Ligue 1 - mistrz kontra beniaminek: zapowiedź sezonu 2013/2014
Gdy Włosi, Anglicy, Hiszpanie są w trakcie okresów przygotowawczych, na boiska wybiegają już Francuzi. Przed nami sezon nadziei na lepsze jutro francuskiej piłki. By je w pełni spełnić działacze nie żałowali grosza. Wydali ponad 322 mln euro z nadzieją, że pieniądze dadzą nową jakość.
fot. melty.fr
Wraz z kolejnymi milionami euro wnoszonymi przez arabskich szejków, bądź rosyjskich oligarchów prestiż ligi francuskiej rośnie. Wraz z pozyskiwaniem nowych gwiazd rośnie poziom, a to on ma przyciągać uwagę kibiców. Ten sezon ma być przełomowy dla Ligue 1. W zbliżającej się wielkimi krokami kampanii, Francuzi chcą pokazać, że w ich lidze też gra się na wysokim poziomie. Działacze LFP, czyli spółki zarządzającej francuską ekstraklasą, chcą wyjść z cienia angielskiej Premier League czy hiszpańskiej La Liga.
Simon Kjear, Radamel Falcao, Ricardo Carvalho, James Rodriguez, Joao Moutinho, Jeremy Toulalan, Sebastien Squillaci, Edinson Cavani, Eric Abidal, Marquinhos… to tylko kilka nazwisk z długiej listy piłkarzy, którzy podczas tego lata dołączyli do francuskich zespołów. Przy niezbyt dużych stratach, bo wysokiej klasy piłkarzy Ligue 1 opuściło tylko kilku, a precyzując: Benoit Tremoulinas, Aurelian Chedjou, Younes Belhanda, Dejan Lovren, Kevin Gameiro, Pierre-Emerick Aubameyang. Saldo ligi, mimo wszystko, jest więc dodatnie.
********************
Polecenie: Jaką kwotę wydali działacze według zapowiedzi sezonu 2013/2014 Ligue 1?

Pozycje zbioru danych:
********************
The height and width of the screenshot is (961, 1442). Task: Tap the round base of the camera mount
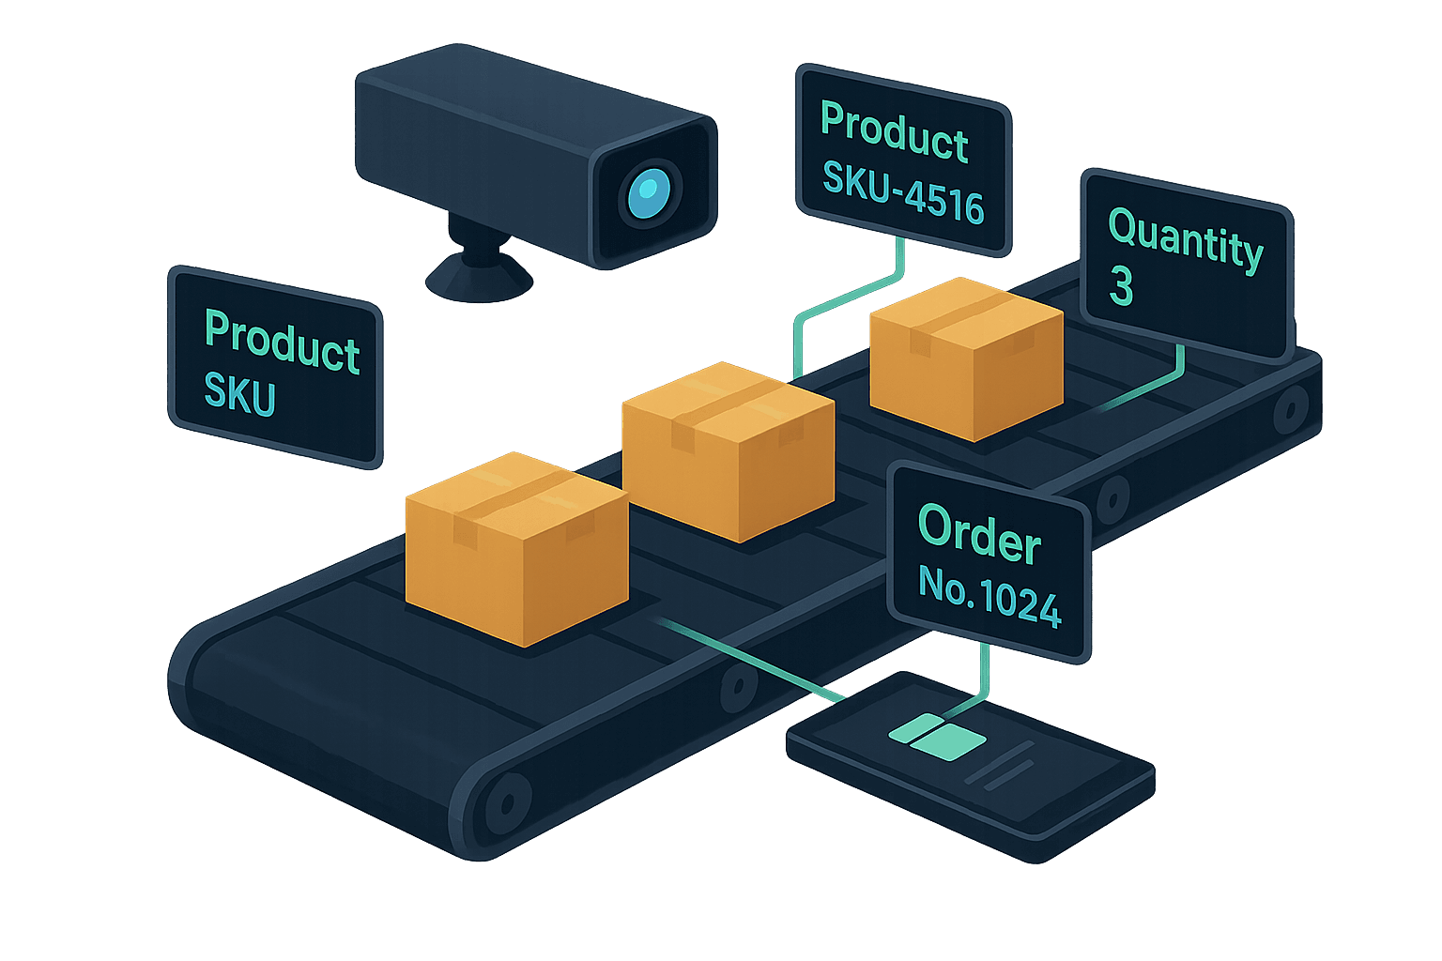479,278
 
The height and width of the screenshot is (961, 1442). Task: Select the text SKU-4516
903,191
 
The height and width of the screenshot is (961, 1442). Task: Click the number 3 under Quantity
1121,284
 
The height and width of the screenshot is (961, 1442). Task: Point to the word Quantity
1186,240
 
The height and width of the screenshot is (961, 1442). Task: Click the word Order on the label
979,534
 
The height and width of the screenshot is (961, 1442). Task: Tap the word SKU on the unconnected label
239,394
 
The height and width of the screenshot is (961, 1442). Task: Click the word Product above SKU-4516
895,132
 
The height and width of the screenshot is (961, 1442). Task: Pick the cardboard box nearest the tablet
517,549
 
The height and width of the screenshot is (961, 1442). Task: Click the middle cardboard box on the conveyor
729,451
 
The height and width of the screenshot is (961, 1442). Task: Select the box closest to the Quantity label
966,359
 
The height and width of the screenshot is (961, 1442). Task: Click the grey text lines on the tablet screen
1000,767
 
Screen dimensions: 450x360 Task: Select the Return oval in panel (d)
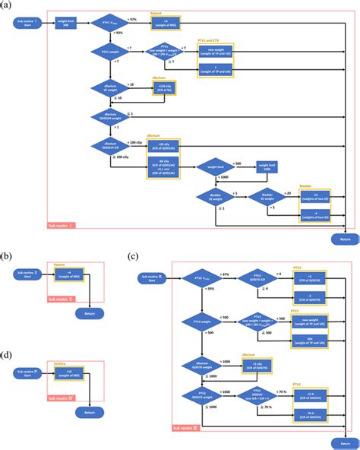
********************
Pełna odpowiedź: Ponad 322 mln euro.